Enfâl Sûresi 54. Ayet

كَدَأْبِ اٰلِ فِرْعَوْنَۙ وَالَّذ۪ينَ مِنْ قَبْلِهِمْۜ كَذَّبُوا بِاٰيَاتِ رَبِّهِمْۚ فَاَهْلَكْنَاهُمْ بِذُنُوبِهِمْ وَاَغْرَقْـنَٓا اٰلَ فِرْعَوْنَۚ وَكُلٌّ كَانُوا ظَالِم۪ينَ  ...

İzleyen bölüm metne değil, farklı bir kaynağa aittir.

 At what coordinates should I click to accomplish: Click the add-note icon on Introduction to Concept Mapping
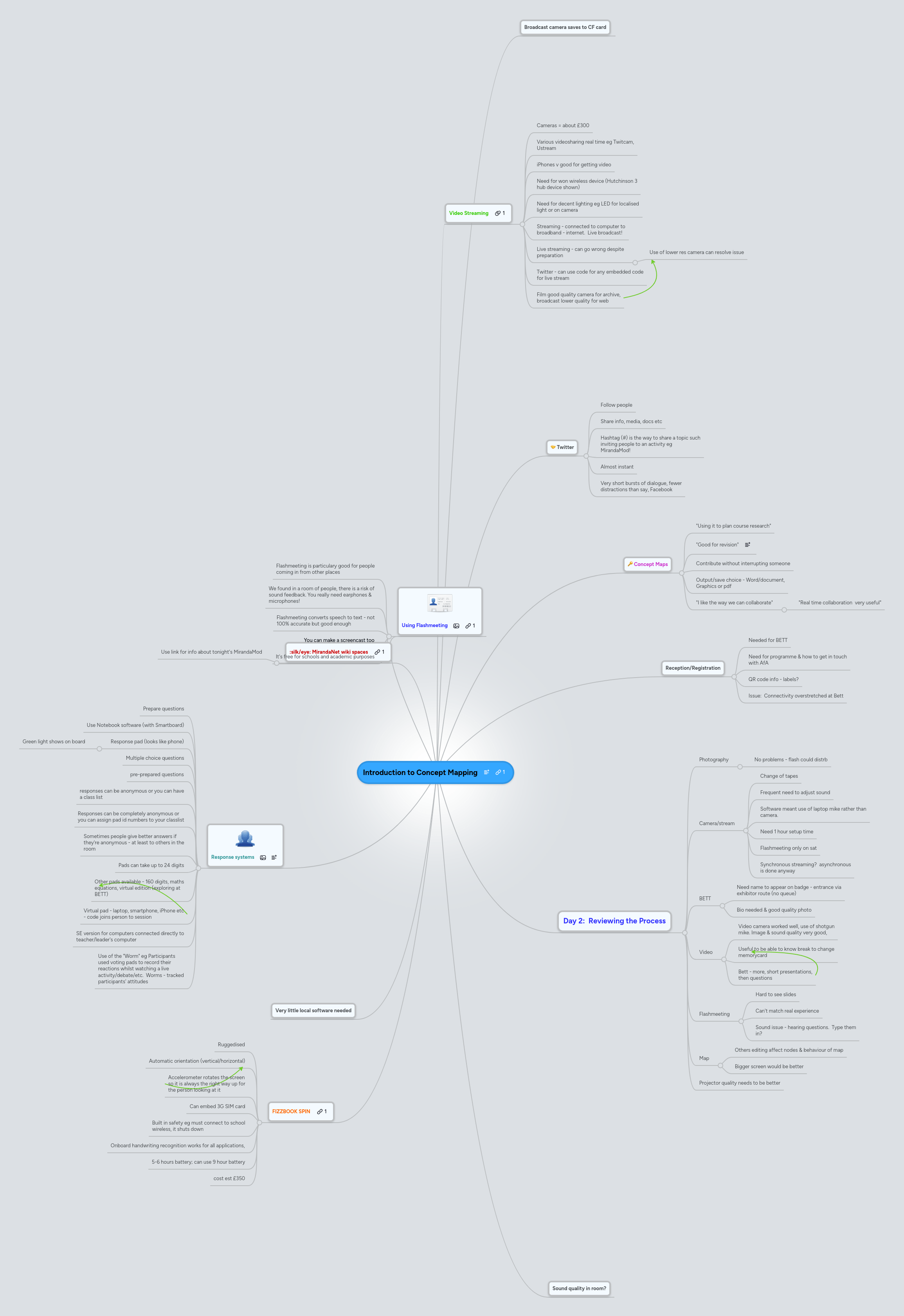click(x=486, y=772)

Bunların durumu, tıpkı Firavun ailesi ve onlardan öncekilerin durumu gibidir. Onlar Rablerinin âyetlerini yalanlamışlar, biz de onları günahları sebebiyle helâk etmiştik ve Firavun ailesini de suda boğmuştuk. Hepsi de zalim kimselerdi.
 
Sıra Kelime Anlamı Kökü
1 كَدَأْبِ (Evet) gidişi gibi د ا ب
2 الِ ailesi ا و ل
3 فِرْعَوْنَ Fir’avn
4 وَالَّذِينَ ve kimselerin
5 مِنْ
6 قَبْلِهِمْ onlardan öncekilerin ق ب ل
7 كَذَّبُوا yalanlamışlardı ك ذ ب
8 بِايَاتِ ayetlerini ا ي ي
9 رَبِّهِمْ Rablerinin ر ب ب
10 فَأَهْلَكْنَاهُمْ biz de onları mahvetmiştik ه ل ك
11 بِذُنُوبِهِمْ günahlarıyle ذ ن ب
12 وَأَغْرَقْنَا ve boğmuştuk غ ر ق
13 الَ ailesini ا و ل
14 فِرْعَوْنَ Fir’avn
15 وَكُلٌّ ve hepsi de ك ل ل
16 كَانُوا ك و ن
17 ظَالِمِينَ zulmedicilerdi ظ ل م
 

Yukarıda (52. âyet) müşriklere yönelik bir uygulamanın tarihî örneği verilmişti. Bu âyet ise genel kuralın, ilâhî âdetin, tarihte olup biten bazı örnek ve uygulamalarını hatırlatmaktadır.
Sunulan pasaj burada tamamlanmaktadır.